Human Rights & Public Liberties

Human Rights & Public Liberties

Newsletter
Published on: 13 Jan, 2021

‘Historic event’: WHO endorses vaccine against malaria

Published on: 7 October, 2021

Authors

[Reuters]

[Reuters]

On Wednesday the World Health Organisation (WHO) endorsed a vaccine for malaria called Mosquirix. The vaccine is made by GlaxoSmithKline.

The new vaccine helps a person’s immune system to resist Plasmodium falciparum, the deadliest of the five malaria pathogens.

The vaccine is not just the first vaccine against malaria, it is the first vaccine against any parasitic disease.

According to Pedro Alonso, director of the WHO.’s global malaria program, having a safe vaccine is ‘a historic event.’

The vaccine had an efficacy of about 50 percent against severe malaria in the first year.

But even the modest level of efficacy can make a significant difference to mortality levels. A 202o study indicated that the vaccine could prevent 5.4 million cases of malaria every year. The vaccine was tested in three countries: Kenya, Malawi and Ghana.

Malaria kills approximately half a million people each year. Most of the victims are from sub-Saharan Africa. More than half of the victims are children under the age of 5.

Tedros Adhanom Ghebreyesus, director general of the WHO, said the long-awaited vaccine was ‘a breakthrough for science’.
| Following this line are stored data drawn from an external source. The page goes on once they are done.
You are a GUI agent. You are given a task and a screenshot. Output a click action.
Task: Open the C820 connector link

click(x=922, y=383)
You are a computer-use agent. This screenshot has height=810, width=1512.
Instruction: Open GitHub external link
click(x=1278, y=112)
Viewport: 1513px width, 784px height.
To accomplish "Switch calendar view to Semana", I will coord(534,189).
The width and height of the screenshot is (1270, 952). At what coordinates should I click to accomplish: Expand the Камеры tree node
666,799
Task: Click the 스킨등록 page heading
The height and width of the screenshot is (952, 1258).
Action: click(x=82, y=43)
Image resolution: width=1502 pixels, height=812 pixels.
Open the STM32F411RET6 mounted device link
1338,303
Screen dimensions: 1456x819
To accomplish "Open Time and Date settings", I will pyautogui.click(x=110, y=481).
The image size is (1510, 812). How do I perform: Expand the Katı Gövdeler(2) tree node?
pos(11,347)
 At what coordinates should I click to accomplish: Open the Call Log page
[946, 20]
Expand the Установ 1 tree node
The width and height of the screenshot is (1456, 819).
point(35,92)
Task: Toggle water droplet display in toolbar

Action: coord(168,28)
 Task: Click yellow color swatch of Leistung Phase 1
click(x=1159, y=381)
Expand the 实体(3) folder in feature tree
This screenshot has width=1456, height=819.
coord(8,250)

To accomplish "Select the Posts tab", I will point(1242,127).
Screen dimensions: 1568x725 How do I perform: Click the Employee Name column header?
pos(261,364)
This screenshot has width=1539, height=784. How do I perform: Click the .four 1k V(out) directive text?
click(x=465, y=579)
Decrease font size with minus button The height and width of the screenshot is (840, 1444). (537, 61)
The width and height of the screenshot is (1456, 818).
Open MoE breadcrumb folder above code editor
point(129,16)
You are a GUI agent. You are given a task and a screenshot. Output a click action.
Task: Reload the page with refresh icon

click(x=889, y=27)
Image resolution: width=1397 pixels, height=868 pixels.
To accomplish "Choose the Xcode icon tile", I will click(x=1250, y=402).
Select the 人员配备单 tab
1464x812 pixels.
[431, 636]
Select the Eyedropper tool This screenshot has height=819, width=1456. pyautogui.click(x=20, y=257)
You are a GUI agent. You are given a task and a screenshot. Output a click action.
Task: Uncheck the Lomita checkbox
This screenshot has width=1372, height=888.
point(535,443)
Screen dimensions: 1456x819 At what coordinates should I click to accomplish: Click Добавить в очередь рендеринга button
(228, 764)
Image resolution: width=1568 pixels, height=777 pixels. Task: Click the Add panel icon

Michael Katz, emeritus professor of public health at Columbia University commented on the significance of the vaccine: ‘Malaria is a highly prevalent  disease with an enormous mortalty. 240 million cases with 410 000 deaths  annually of whom 67% were children. It is also responsible for intrauterine growth retardation on fetuses, because it limits blood diffusion  to the placenta. It has been estimated that over the years malaria has killed half of the entire human population in the world.’